In Feb/Mar 1993 Threads, my instructor, Suzanne Pierette Stern, wrote an article on Draping a Cover for a Padded Dress Form. (Is this the one you are speaking of?) While it doesn't cover the information I've developed over the years in addressing the needs of home sewers, it is a wonderful foundation for the process. Perhaps the article, if you can find it, would give you a leg up. In the meantime, I will redouble my efforts to make a DVD to help ladies as far away as Kokomo and beyond!I certainly empathize with the state of Indiana's economy...California and the rest of the nation is suffering right along with you. My best wishes for a prosperous year to you and all of our fellow Americans. Susan
Artful, your energetic and positive advice has been most helpful on this subject. Many articles in many books and magazines make the whole process seem complicated, almost too much effort. Thank you for simplifying things. Your thoughts and teaching is greatly appreciated. Cathy
You are welcome Cathy..it's kind of you to say so. I must return the compliment as I always find your offerings wise and generous as well. Threads Gatherings seems to attract an amazing group of women...how lucky we are to have found each other!

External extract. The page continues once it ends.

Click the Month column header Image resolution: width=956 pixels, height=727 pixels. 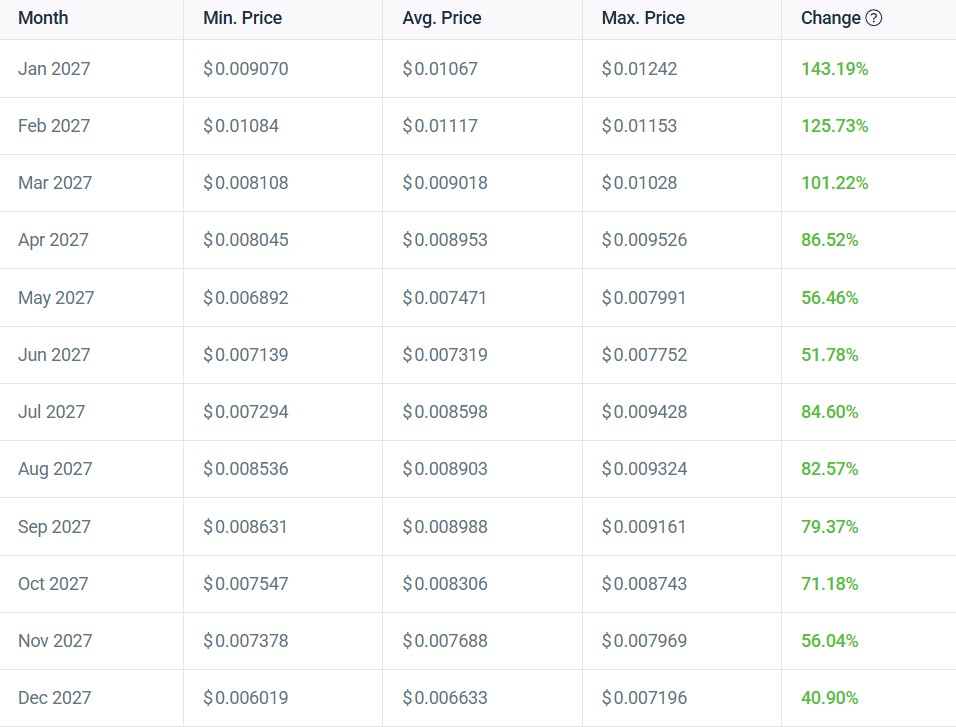coord(43,18)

(Blush) Thank you. I look forward to learning so much more from you. Cathy
Me again, Ocrafty1,In looking over my lesson archives, I located the Threads issues with articles written by Suzanne Stern. You can find her in #44,45,47,48 giving lessons and also in #40 with a delightful memoir and lesson on draping an evening gown. She was brilliant and beautiful. I hope you enjoy discovering her. She passed away about 4 yrs ago...but she is definitely one of those people you never forget. I was so fortunate to have her as a teacher and friend.#48 Aug/Sept 1993
“The Real You”- Fitting a Muslin Shell Perfectly - Suzanne Stern#47 Jun/July 1993
“When Draping Calls for Darts” - Suzanne Stern#45 Feb/Mar 1993
“Draping A Cover for a Padded Form” - Suzanne Stern#44 Dec ‘92 / Jan ‘93
“Draping a Dress Form” - Suzanne Stern#40 Apr/May 1992
“Draping a Gown on a Fitted Tulle Foundation” - Suzanne Stern Pg 46
“Memories of a Parisian Seamstress” - Suzanne Stern Pg 44Best,
I bought my form on ebay. If you are interested, I can look for the name of the seller and the price I paid, as I can't recall offhand. The forms and prices of some of the companies referenced in "artfulenterprises" reply also look very good. I hope that you find a form that you like. Bonni
thanks for your reply. I purchased a form from StudioRox.com on Monday and just received it today. the price was right -I purchased a sample so I am happy.
You can special order forms from JoAnn Fabrics. I went there one day and a customer who had special ordered hers decided she didn't want it. It was a plus-size form, which I was looking for and used my 20% discount. Got it at a good price. eBay also sells dressmaker forms.